**WHAT TO DO**
Rewrite the listing below as a numbered list, from the line with "Focus the Email address field" up to and including the line with "click(x=501, y=83)", skipping any blank lines. Leave the pictures out.

**RECORDS SHOWN**
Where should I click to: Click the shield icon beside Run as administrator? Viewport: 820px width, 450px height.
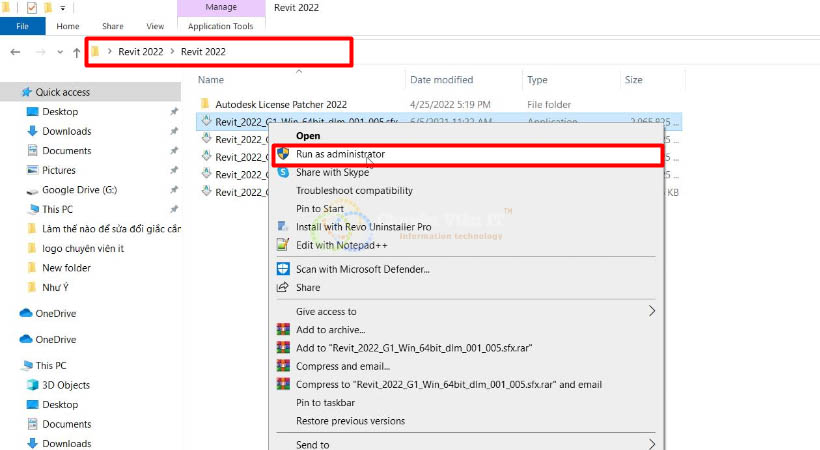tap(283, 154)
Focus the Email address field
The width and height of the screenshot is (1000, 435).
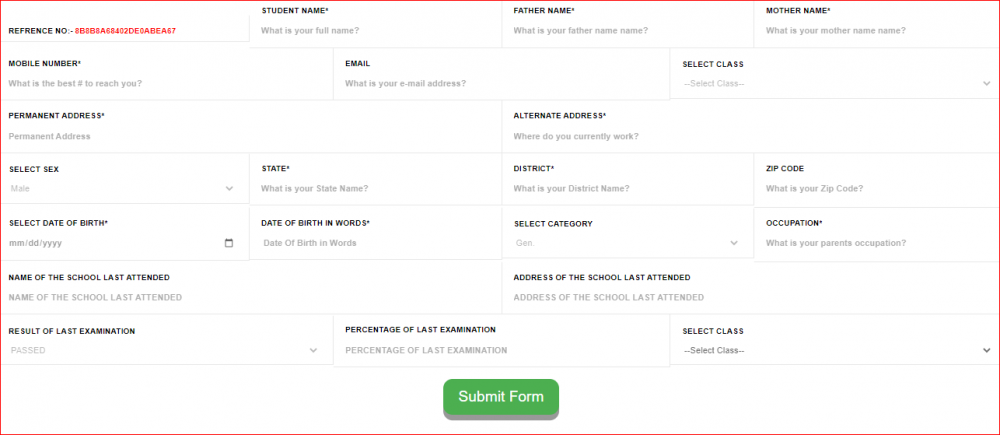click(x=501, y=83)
---
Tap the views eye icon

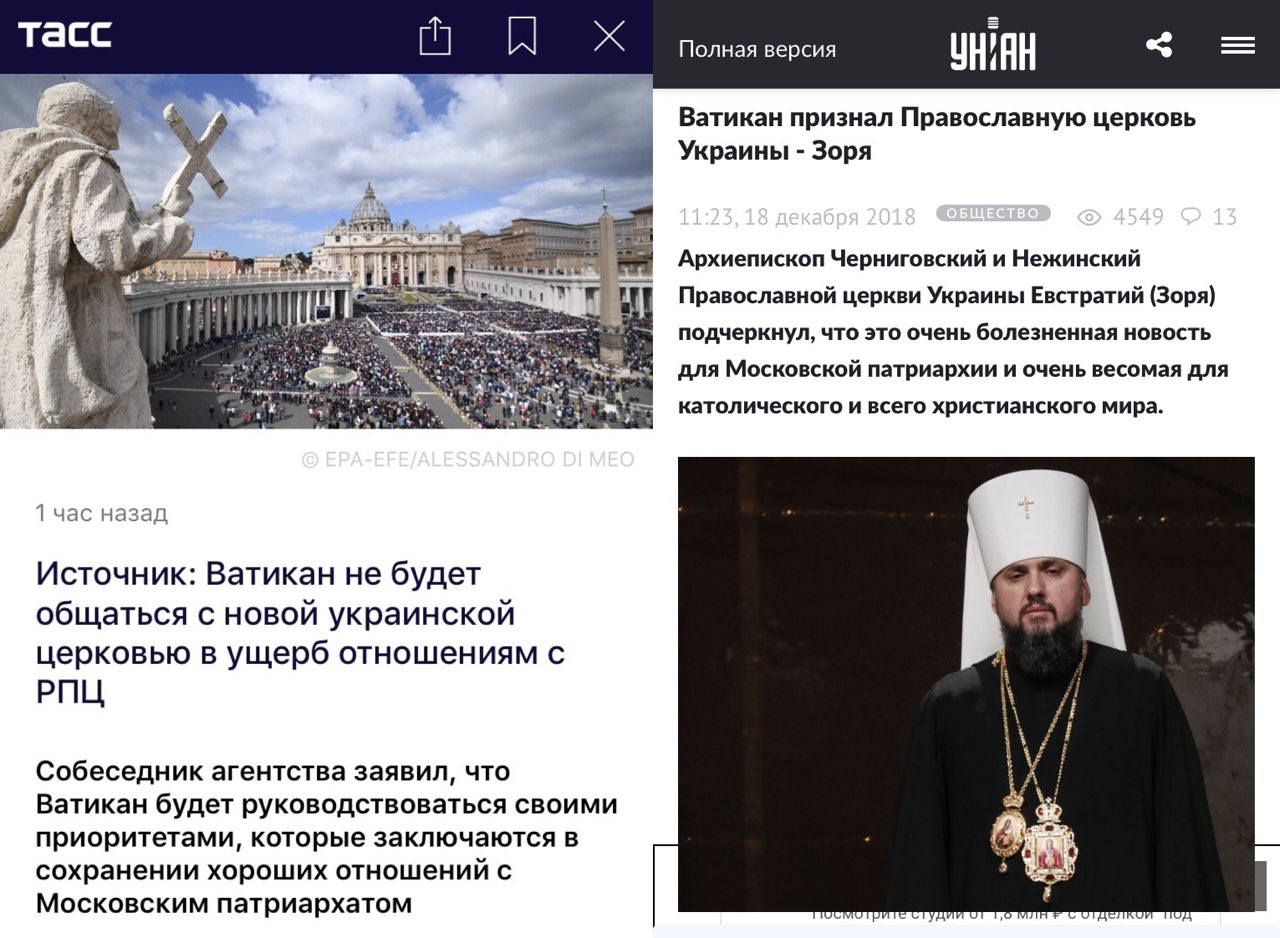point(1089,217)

**RESPONSE**
1. Focus the Email address field
2. The width and height of the screenshot is (1000, 435).
3. click(x=501, y=83)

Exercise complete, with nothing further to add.